_WHAT NEEDS TO BE DONE_
Transcribe every one of the data rows below word for word, keeping each line as it appears. Leave out the pictures.

(Data records)
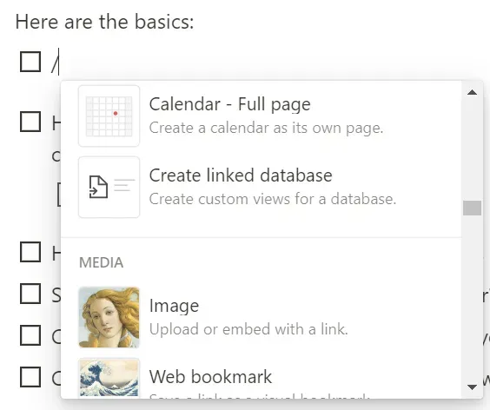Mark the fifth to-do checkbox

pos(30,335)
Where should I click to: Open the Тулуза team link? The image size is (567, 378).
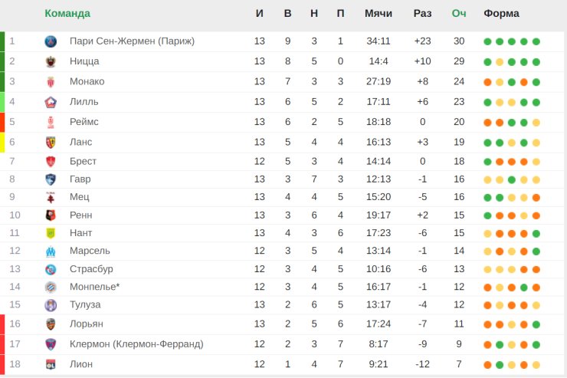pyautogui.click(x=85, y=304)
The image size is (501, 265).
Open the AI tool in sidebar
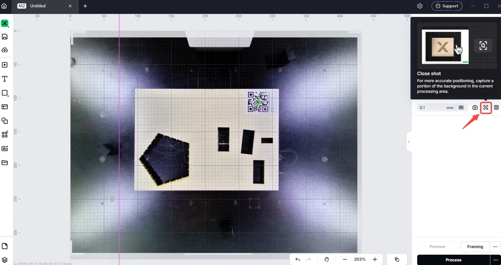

_TASK RESULT_
Mark the fifth to-do checkbox

pos(30,335)
Where should I click to: Open the Тулуза team link? The image size is (567, 378).
pyautogui.click(x=85, y=304)
The image size is (501, 265).
Open the AI tool in sidebar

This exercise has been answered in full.